(Instructions for the task)
In this exercise, return only the lines that run from the line with "Given: Open image" to the end of the entries below, both included. Pictures are not copied.

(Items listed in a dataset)
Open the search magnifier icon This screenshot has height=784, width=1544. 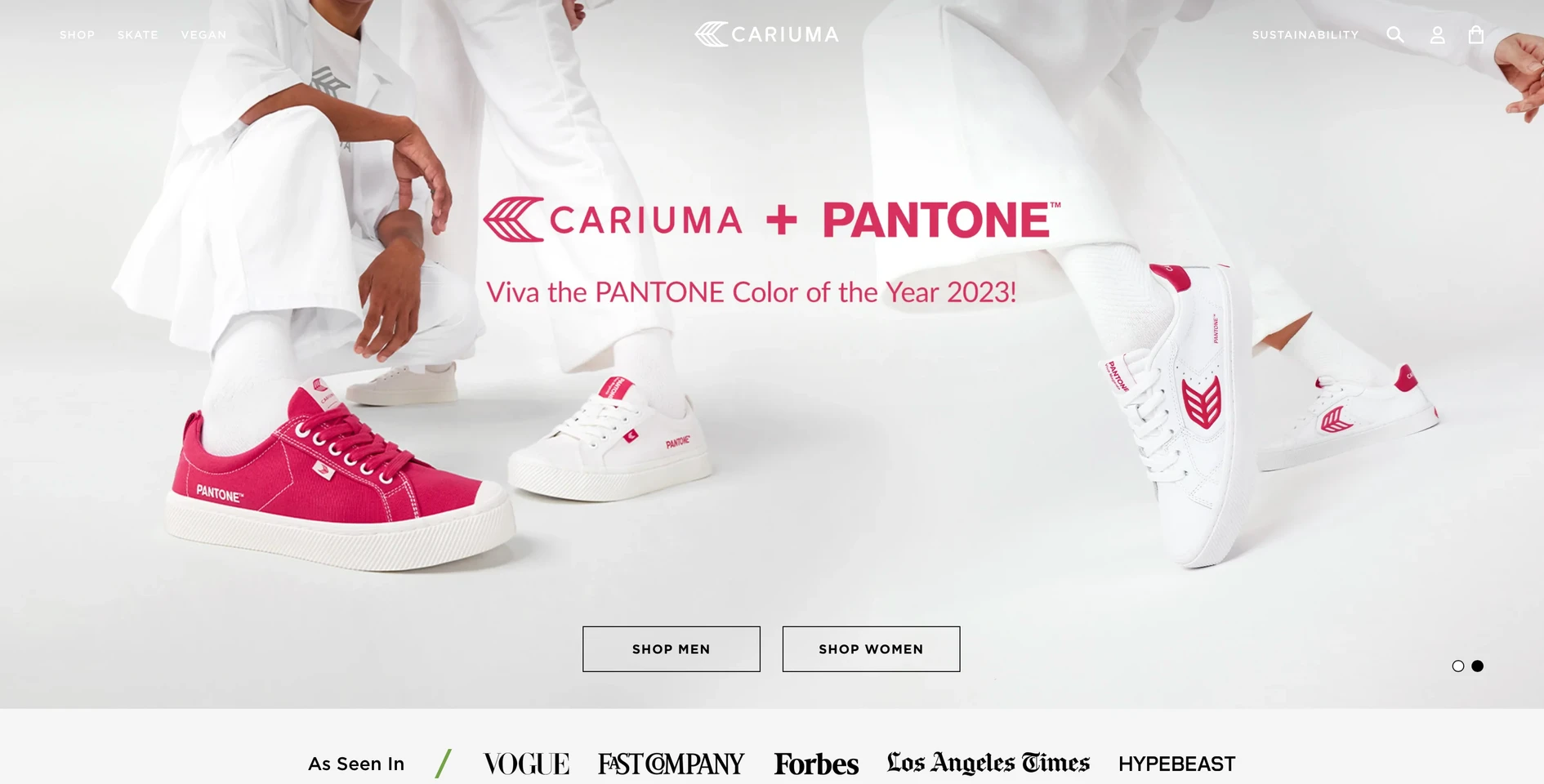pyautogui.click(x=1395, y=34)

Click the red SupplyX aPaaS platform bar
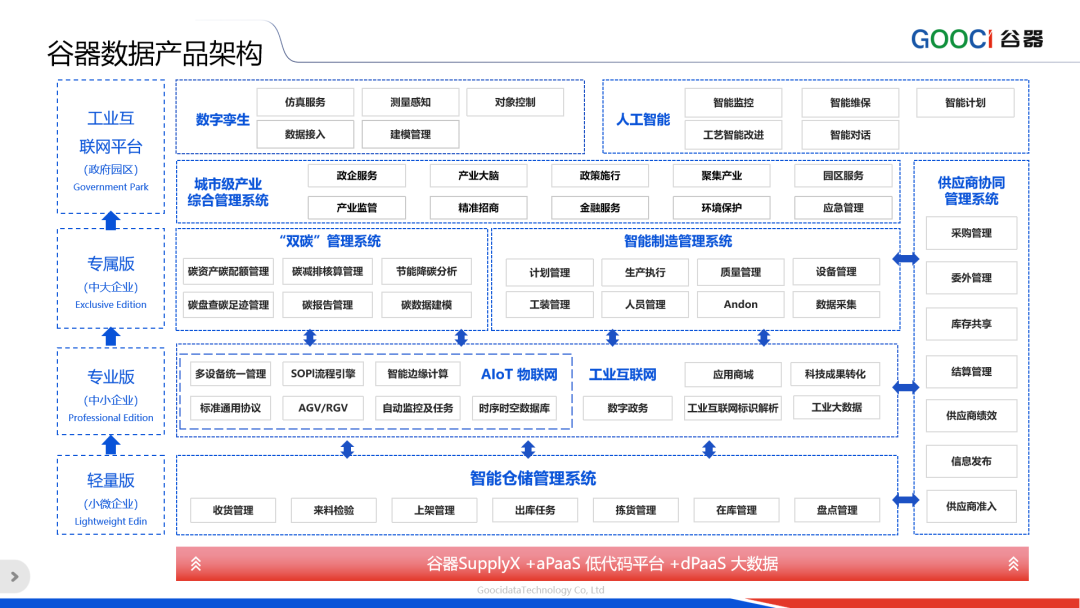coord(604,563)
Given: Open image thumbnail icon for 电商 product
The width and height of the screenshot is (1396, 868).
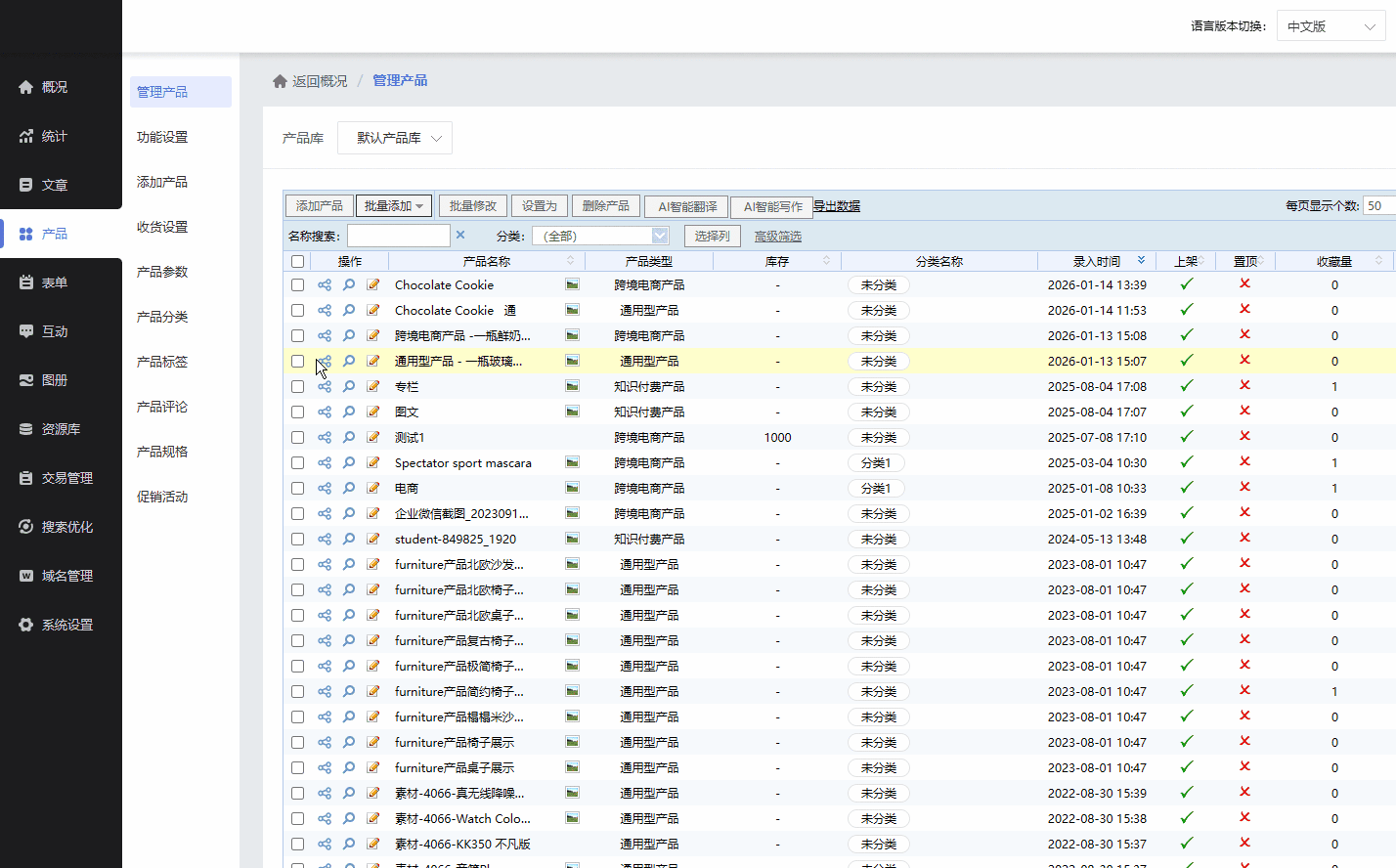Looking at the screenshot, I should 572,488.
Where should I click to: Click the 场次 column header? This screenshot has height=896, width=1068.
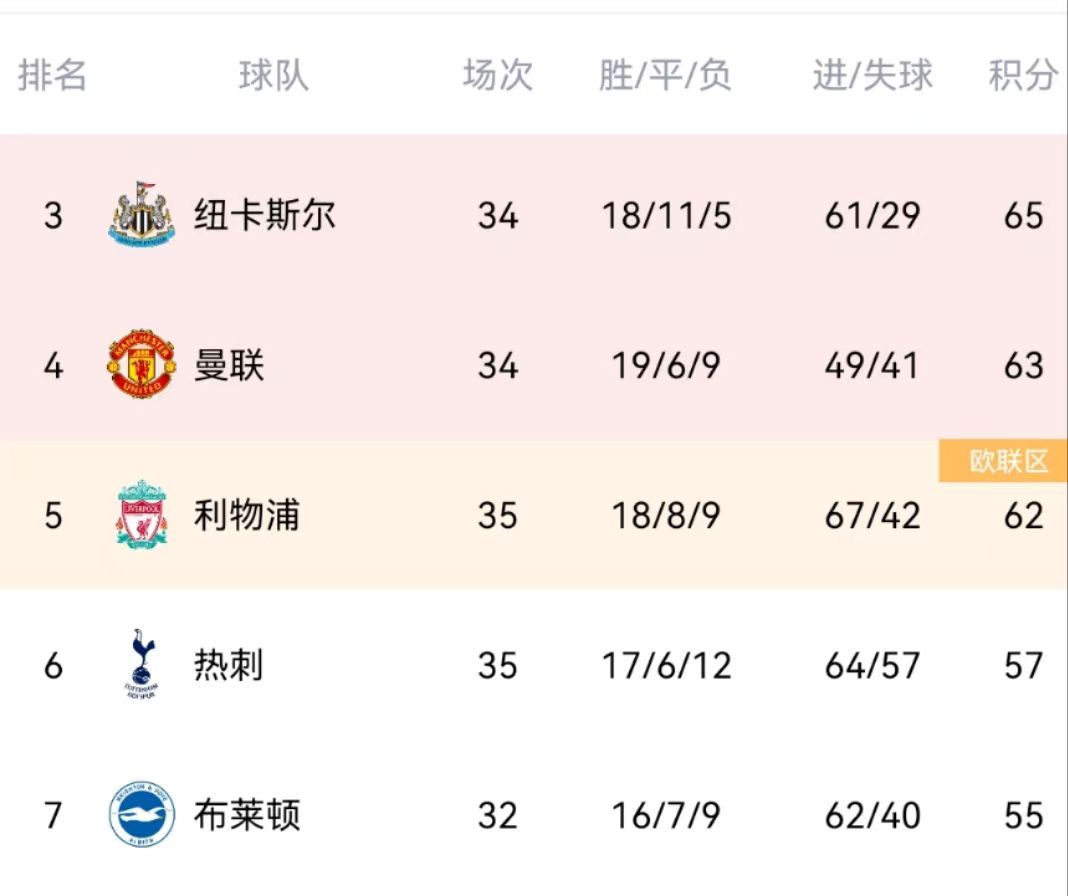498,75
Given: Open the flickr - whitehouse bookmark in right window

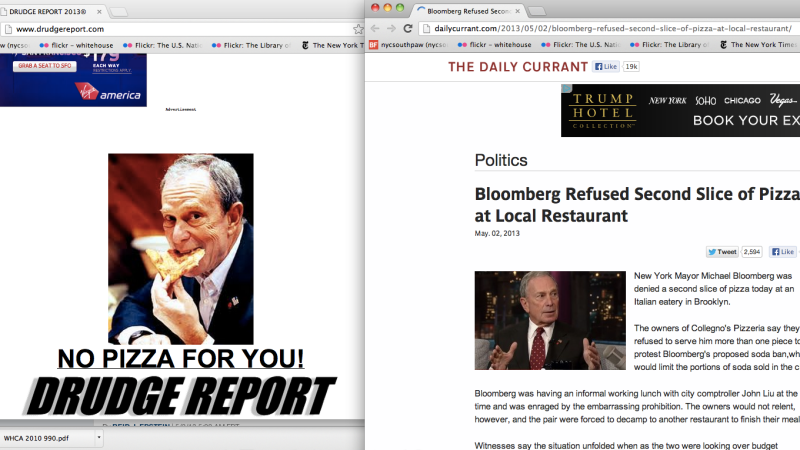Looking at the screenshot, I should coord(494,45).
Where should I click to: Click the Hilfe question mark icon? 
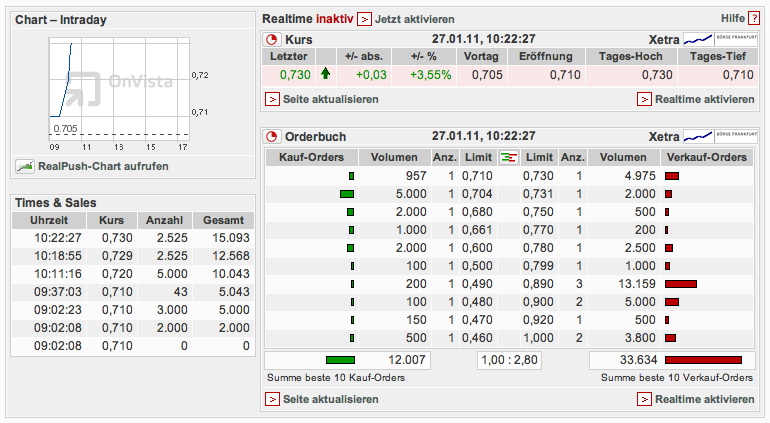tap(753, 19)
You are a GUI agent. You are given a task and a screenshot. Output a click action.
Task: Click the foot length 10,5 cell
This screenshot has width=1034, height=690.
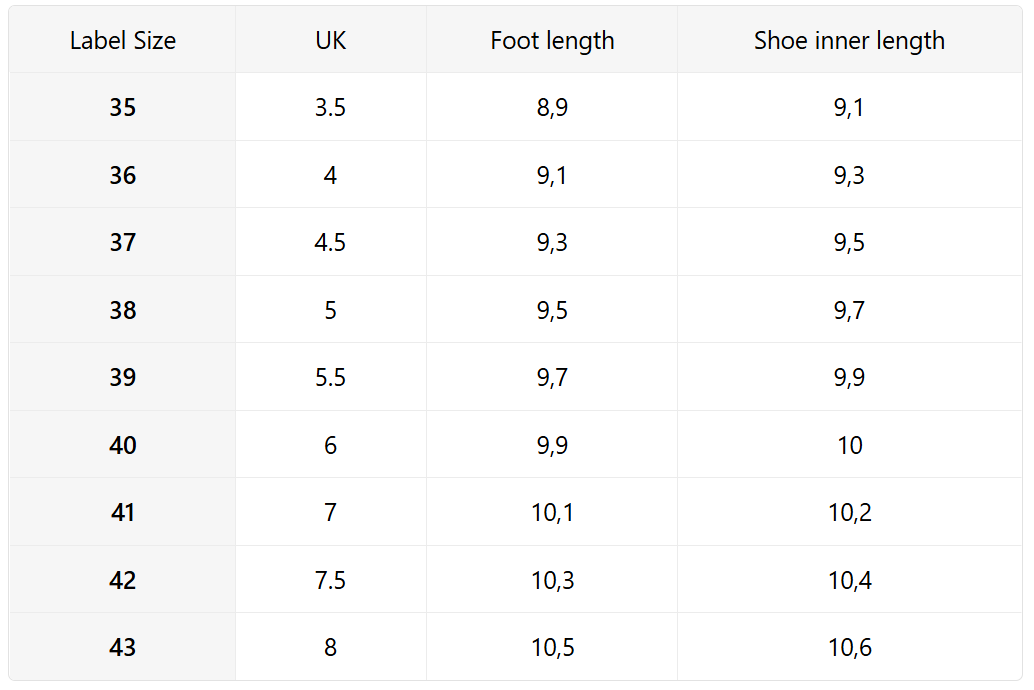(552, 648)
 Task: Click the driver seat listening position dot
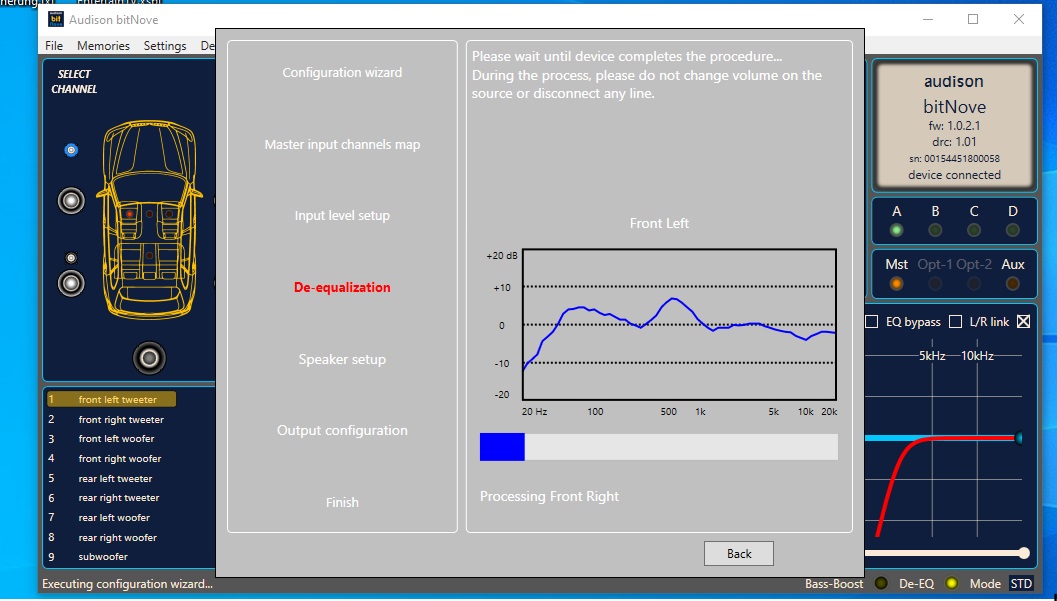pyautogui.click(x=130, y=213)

(Output for this task)
Given: Open image thumbnail icon for 电商 product
The width and height of the screenshot is (1396, 868).
Looking at the screenshot, I should 572,488.
Where should I click to: Click the 场次 column header? This screenshot has height=896, width=1068.
498,75
Given: Open the flickr - whitehouse bookmark in right window

Looking at the screenshot, I should coord(494,45).
Where should I click to: Click the Hilfe question mark icon? 
tap(753, 19)
You are a GUI agent. You are given a task and a screenshot. Output a click action.
Task: Click the foot length 10,5 cell
This screenshot has width=1034, height=690.
(552, 648)
 Task: Click the driver seat listening position dot
pyautogui.click(x=130, y=213)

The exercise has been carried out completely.